English journalist, translator and publisher

Alys Martha Philpot (January 1866-19 January 1929) was an English journalist, translator and one of the first female publishers in London through her company A.M. Philpot Limited.

==Early life==
Alice ‘Alys’ Martha Philpot was born in 1866 in Shoreditch, London, the daughter of John Edward Philpot (1838-1910), a commercial traveller, and his wife Martha, née Walker.

==Career==
Between 1890 and 1893, the year she got married, she wrote feature articles under the pseudonym 'Margery Lee' for newspapers in Newcastle, particularly for the Literary Supplement of The Newcastle Weekly Chronicle.

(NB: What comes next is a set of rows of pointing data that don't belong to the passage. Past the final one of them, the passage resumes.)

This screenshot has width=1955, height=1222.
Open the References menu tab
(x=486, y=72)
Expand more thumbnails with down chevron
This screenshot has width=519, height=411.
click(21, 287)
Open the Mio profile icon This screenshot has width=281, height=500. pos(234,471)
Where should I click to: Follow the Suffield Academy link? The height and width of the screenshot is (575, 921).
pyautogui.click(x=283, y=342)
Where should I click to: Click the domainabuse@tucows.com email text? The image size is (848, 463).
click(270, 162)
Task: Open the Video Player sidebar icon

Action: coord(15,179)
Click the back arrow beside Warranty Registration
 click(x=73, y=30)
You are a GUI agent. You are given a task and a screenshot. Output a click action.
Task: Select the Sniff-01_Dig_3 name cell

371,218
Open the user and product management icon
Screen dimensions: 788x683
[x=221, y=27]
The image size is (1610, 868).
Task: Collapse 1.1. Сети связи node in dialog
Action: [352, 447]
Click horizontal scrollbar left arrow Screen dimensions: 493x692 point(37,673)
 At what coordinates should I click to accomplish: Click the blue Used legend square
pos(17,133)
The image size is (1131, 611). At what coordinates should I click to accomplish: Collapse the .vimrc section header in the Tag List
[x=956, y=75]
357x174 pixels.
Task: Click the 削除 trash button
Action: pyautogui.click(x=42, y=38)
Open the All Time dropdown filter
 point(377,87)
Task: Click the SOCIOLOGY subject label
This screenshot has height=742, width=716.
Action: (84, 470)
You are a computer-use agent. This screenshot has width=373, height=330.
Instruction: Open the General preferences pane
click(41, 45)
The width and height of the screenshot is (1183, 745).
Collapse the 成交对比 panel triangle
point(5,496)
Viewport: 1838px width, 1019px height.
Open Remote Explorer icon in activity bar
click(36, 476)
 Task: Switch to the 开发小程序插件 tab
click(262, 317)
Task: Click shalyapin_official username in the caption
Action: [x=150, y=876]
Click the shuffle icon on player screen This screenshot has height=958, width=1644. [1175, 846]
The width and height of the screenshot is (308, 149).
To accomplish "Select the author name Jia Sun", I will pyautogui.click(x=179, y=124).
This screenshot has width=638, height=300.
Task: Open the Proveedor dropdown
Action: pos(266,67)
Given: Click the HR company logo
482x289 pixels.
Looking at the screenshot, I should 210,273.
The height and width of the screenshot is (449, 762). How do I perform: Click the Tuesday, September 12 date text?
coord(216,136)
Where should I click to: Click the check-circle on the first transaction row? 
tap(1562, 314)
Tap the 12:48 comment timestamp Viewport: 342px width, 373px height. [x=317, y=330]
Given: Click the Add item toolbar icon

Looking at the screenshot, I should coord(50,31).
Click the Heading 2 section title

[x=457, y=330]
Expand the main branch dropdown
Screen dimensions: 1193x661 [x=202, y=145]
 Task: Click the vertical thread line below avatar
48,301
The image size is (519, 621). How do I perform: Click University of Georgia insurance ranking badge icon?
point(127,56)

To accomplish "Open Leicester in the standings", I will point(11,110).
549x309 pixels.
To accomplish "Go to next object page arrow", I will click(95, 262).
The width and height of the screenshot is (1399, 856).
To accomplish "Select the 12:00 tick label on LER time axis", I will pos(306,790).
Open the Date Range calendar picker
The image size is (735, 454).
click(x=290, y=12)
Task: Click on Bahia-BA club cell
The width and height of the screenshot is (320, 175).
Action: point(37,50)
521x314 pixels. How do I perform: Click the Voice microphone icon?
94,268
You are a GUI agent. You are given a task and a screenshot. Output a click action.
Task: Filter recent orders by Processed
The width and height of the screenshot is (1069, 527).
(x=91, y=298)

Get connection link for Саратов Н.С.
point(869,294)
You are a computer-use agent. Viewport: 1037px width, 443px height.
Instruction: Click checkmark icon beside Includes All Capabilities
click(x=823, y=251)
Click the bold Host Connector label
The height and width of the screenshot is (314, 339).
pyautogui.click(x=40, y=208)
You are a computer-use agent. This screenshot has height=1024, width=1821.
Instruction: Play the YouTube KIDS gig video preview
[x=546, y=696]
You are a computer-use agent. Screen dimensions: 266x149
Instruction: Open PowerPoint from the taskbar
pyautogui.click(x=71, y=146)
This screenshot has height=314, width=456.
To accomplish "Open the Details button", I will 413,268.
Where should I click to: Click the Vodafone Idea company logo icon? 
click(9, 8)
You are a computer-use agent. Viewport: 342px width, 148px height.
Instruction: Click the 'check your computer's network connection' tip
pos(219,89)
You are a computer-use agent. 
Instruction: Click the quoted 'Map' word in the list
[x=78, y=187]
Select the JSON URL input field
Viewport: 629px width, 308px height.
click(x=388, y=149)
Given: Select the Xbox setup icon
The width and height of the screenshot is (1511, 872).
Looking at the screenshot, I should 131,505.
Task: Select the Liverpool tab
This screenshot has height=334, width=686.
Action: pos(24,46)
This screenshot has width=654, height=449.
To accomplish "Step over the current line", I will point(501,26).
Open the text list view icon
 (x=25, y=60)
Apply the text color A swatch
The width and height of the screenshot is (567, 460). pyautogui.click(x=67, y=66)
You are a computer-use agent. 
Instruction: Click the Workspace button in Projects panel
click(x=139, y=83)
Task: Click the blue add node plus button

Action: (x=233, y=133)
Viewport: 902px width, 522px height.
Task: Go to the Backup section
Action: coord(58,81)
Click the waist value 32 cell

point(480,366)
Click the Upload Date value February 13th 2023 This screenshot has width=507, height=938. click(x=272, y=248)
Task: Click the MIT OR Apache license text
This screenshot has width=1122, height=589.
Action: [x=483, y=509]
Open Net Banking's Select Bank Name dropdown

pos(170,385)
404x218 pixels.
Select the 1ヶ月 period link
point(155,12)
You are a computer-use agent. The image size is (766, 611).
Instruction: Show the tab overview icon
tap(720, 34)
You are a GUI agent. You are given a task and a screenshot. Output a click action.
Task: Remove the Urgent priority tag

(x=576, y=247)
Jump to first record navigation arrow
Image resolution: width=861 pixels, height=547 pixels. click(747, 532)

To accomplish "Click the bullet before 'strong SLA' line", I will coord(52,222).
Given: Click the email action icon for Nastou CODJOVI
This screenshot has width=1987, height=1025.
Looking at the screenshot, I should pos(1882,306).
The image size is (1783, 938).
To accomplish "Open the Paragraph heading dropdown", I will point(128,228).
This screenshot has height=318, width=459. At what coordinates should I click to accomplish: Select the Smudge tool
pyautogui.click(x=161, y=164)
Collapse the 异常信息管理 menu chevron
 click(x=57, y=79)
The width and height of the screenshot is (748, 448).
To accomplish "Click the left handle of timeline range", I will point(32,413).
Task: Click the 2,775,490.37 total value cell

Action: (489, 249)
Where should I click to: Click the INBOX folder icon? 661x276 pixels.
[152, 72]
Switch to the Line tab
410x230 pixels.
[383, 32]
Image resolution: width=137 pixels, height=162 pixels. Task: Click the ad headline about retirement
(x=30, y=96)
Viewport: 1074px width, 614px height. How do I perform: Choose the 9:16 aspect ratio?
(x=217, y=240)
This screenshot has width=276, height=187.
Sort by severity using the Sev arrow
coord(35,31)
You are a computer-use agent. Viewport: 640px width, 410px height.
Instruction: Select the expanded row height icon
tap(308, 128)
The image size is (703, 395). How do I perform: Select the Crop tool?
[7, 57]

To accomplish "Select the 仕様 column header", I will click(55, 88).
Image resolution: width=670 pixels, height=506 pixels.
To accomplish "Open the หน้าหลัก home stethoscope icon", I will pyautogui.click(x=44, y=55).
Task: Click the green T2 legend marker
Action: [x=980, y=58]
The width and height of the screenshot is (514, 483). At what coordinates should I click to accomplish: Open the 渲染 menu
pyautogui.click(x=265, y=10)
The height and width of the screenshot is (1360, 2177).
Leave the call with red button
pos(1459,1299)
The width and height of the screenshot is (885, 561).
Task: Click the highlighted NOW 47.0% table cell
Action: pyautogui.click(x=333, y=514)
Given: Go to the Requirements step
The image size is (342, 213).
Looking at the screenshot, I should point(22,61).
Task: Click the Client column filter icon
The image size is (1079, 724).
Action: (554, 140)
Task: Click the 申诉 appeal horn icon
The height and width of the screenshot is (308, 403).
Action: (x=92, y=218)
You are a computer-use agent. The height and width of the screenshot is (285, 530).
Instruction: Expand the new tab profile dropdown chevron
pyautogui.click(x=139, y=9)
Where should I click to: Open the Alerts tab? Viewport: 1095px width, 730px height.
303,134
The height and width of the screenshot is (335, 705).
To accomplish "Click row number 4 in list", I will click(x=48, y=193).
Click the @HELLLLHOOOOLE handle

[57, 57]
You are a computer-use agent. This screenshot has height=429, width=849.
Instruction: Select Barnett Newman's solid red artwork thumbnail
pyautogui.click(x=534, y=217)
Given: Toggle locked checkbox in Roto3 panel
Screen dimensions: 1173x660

By 1910, she was a member of the Poetry Society. In 1918 Philpot edited a collection of war poems and provided a preface to The Lyceum Book of War Verse.

In 1921, Philpot bought the business of McBride, Nast and Co. and started the publishing company A.M. Philpot Limited in premises on Great Russell Street, London. This company published her translations of French short stories or novels in a series called ‘’Les Fleurs du France’’ by writers such as Maurice Level, Maurice Rostand, and Henri Duvernois The company also published novels by women writers such as Grace Ellison, Eliza Humphreys, Joan Kennedy and Mary Fullerton.

In 1922, Philpot offered advance royalties of £250 for the best story of ‘self-revelation’ submitted anonymously, the idea being to have people tell the actual stories of their lives. The stories of two women were published in 1923 followed by stories of two men in 1924.

==Personal life==
On 25 November 1893, Alys Philpot married the painter and sculptor Thomas Eyre Macklin at St Margaret’s Church, Westminster. She was said to have been the model for some of her husband’s best work.

In 1895, Alys Eyre Macklin and her husband were living in Brittany, France. She had two sons, Garnett, born in 1895 and Ronald, born in 1900.

In 1917, her husband left her and she applied for a decree for the restoration of conjugal rights, which he did not comply with. The couple were divorced in November 1918 because of her husband’s infidelity.

Philpot died on 19 January 1929 in Bloomsbury, London aged 63.